En Oaxaca, en la noche de mi cumpleaños, me arreglé. Tenía flores en el vestido y flores reales en el cabello. Me llevó a un restaurante bonito. Pedí pasta, y me trajeron una rebanada de pastel.

Manejamos hacia la ciudad. Las montañas, oscuras y hermosas. Sombras misteriosas se alzaban por todas partes alrededor de una ciudad diminuta y brillante a lo lejos.

Todavía había desfiles y calaveras decorando las calles, incluso en mi cumpleaños. ¿Qué mejor regalo que ese? Aunque todos estaban visiblemente cansados de la fiesta. Era el último día de una celebración que había comenzado un mes atrás.

Estoy feliz de estar aquí, de ver estas cosas. Estoy feliz, pero estoy distante. Este es mi recuerdo favorito de mi cumpleaños: en el camino de regreso, él me canta: “piensa en mí, habla de mí, no llores por él. No llores por él.”

Yo solo estaba en la habitación de al lado. Pero él me deseaba como si estuviera en otro país. Mantuvo la distancia, se quedó en silencio y lejos, esperando que eso me convenciera. Me miraba, esperando que yo lo mirara. Incapaz de apartar la vista. Y yo, incapaz de apartarme de lo que fuera que estaba esperando.

En Nicaragua tomamos un ferry hacia la isla de Ometepe. Nunca hablamos de lo que sentíamos entonces, era muy pronto para nosotros. Nos besamos durante mucho tiempo, desde la tierra hasta la isla. Un amor que no era de aquí ni de allá. Que solo existía en movimiento.

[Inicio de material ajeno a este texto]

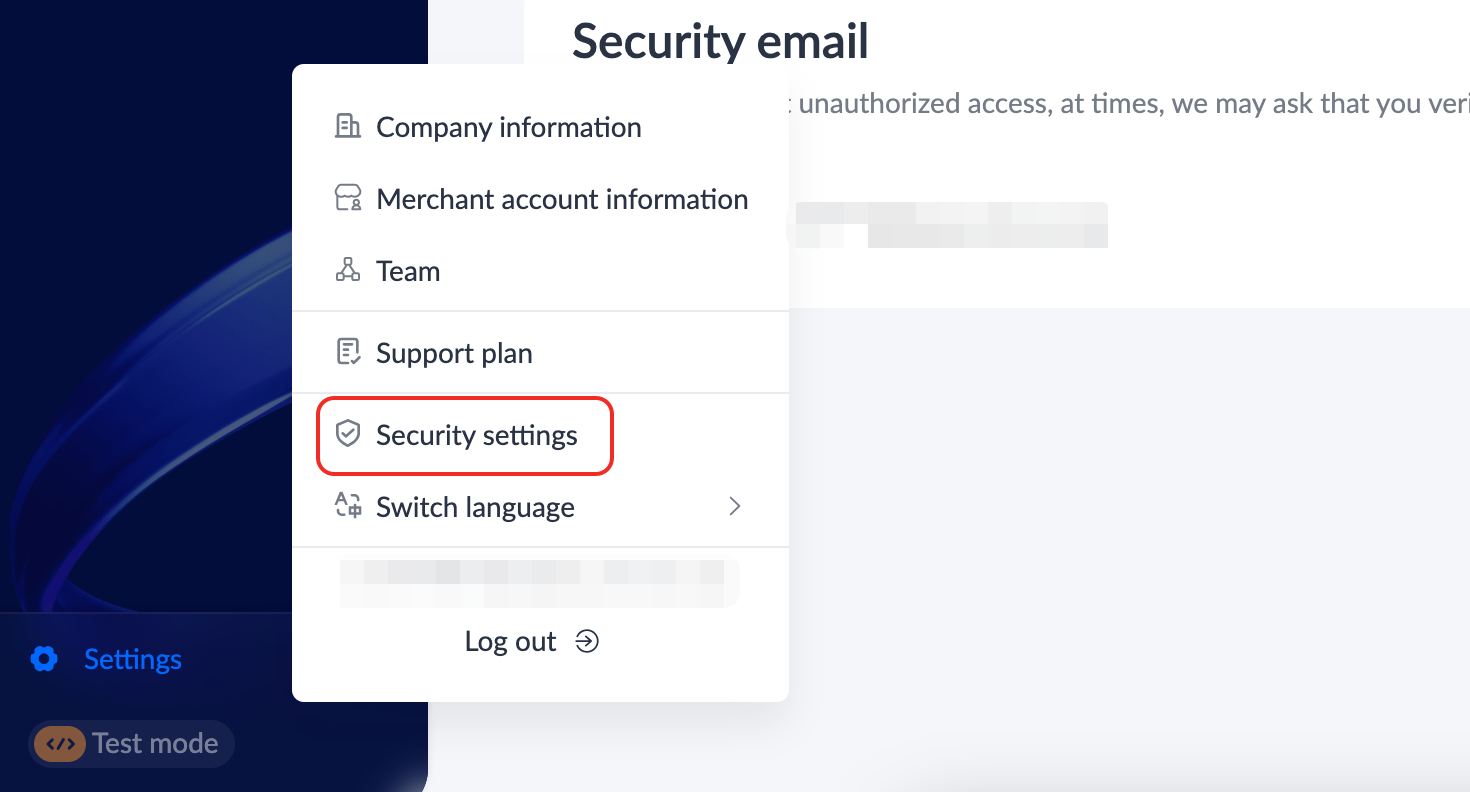Click the Team nodes icon

348,270
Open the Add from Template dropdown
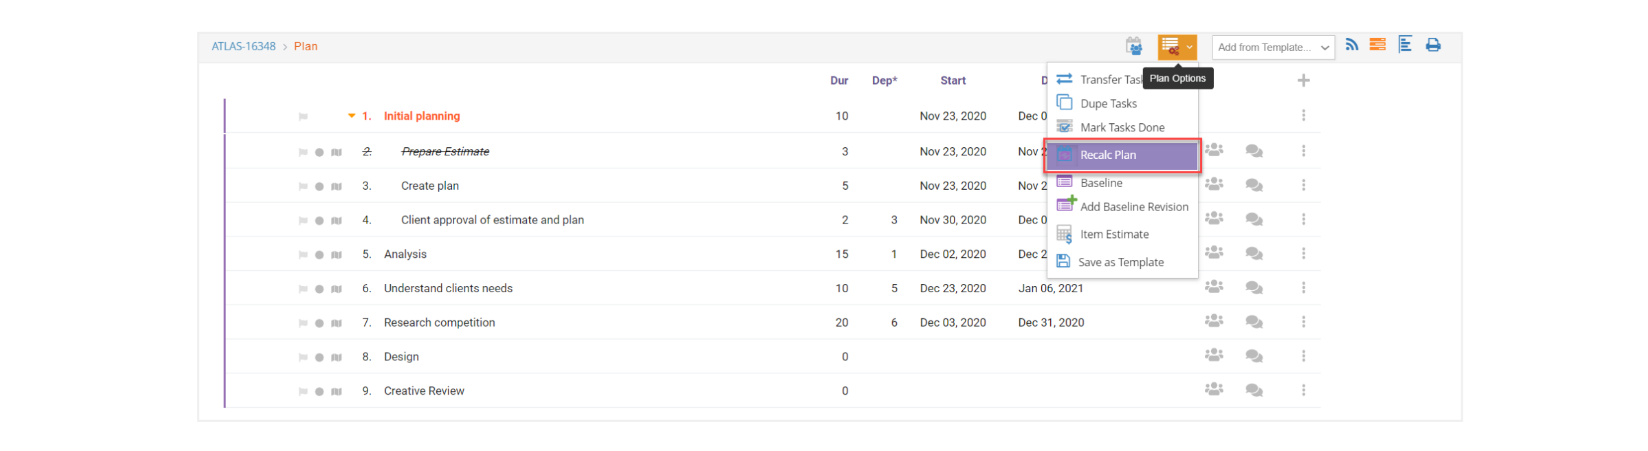Screen dimensions: 1648x451 (x=1273, y=47)
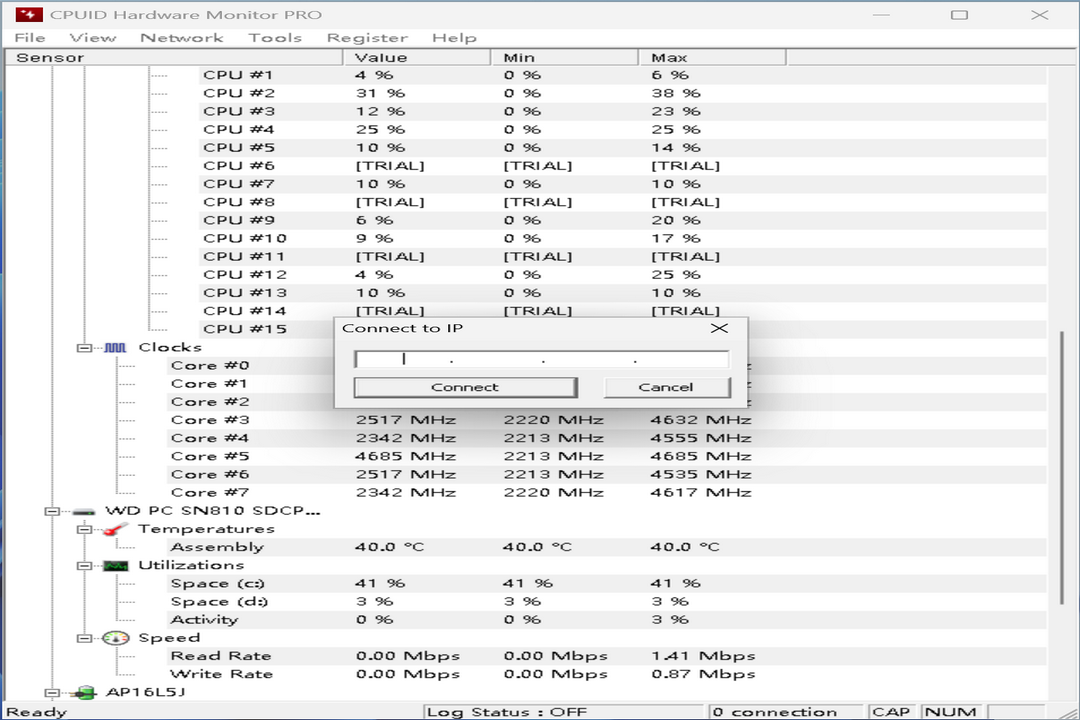
Task: Collapse the Speed branch
Action: (x=86, y=637)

Así es como lo recuerdo, no como un hombre, sino como visión periférica. Alguien decorando mis recuerdos mientras yo recordaba otra cosa. Algo agridulce que se transforma al recordarlo, y sin embargo nada cambia realmente, porque el pasado nunca es solo pasado. Solo hablamos de lo que está ocurriendo ahora. De lo que siempre será.